The world needs chromite and lithium. Afghanistan has them. What happens next? – by Nabih Bulos (Los Angeles Times – November 2022)

https://www.latimes.com/

LOGAR, Afghanistan — Somewhere in the Logar Mountains, overlooking the highway to Kabul, Asadullah Massoud trudged up to a four-story-tall cleft. Before him was a monochromatic pattern of gray stone, save for a seam of dull, almost-black rocks. “Look there. See that black line?” he said. “That’s chromite.”

An explosion thumped in the distance. Massoud looked up at the sound, but appeared unconcerned. That’s not fighting. We’re mining with the open-surface method, putting explosives and going from hill to hill,” he said.

A reserved man with tinted glasses and a helmet of brown hair, Massoud is the site manager at the Mughulkhil mine, where workers extract chromite, an ore that yields chromium, a vital component of stainless steel. It’s one of many mining operations underway here in the eastern Afghan province of Logar and across the country, which is believed to sit atop mineral deposits so vast that the Taliban is touting them as a panacea for Afghanistan’s economic ills.
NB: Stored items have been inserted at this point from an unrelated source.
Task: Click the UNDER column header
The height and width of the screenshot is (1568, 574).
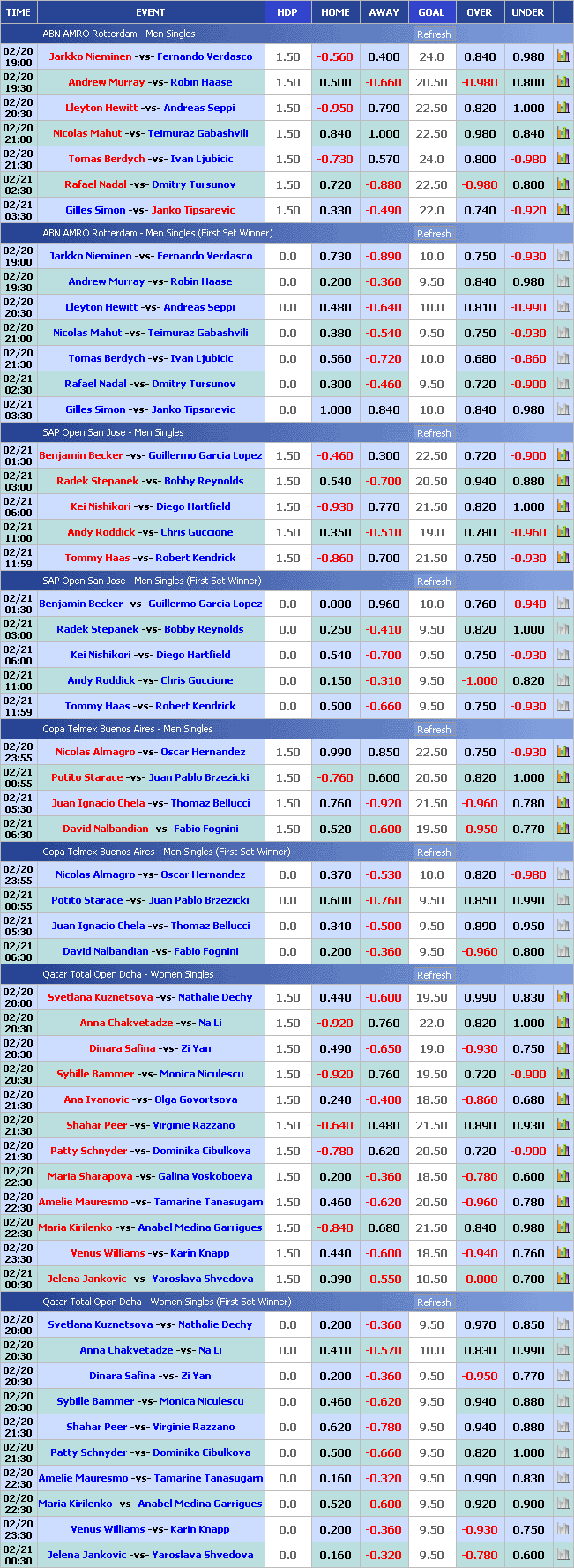Action: point(527,12)
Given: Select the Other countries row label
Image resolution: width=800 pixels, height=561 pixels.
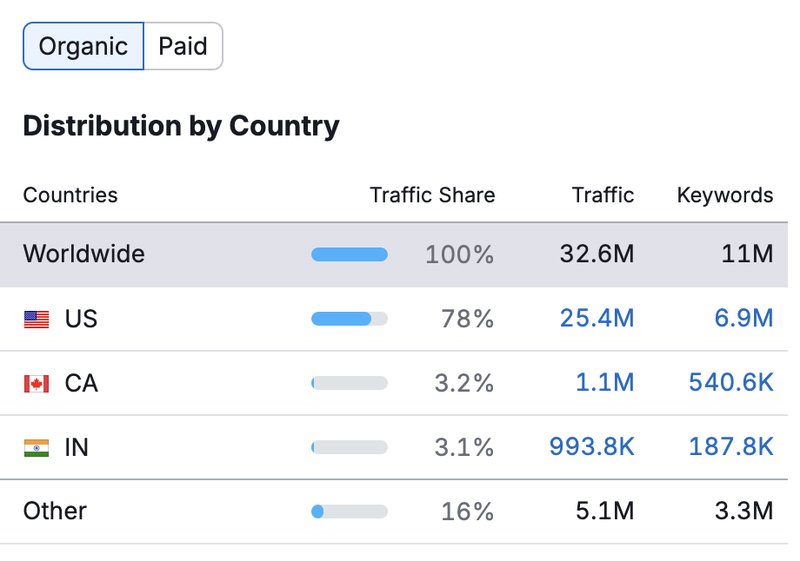Looking at the screenshot, I should (55, 511).
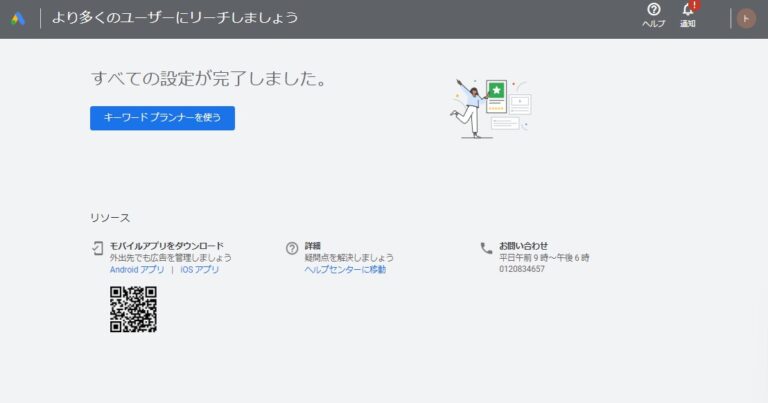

Those potential subterranean riches have also sent foreign powers such as China, Russia and Iran scrambling for a share — but not the U.S., which officially refuses to deal with the rulers of the new “Islamic Emirate of Afghanistan,” who took charge after Western forces withdrew from the then-Afghan republic last year. That has left nations largely hostile to the U.S., plus a few friendlier ones such as Turkey and Qatar, poised to exploit a mammoth supply of natural resources, and sparked concern among some American officials about being shut out.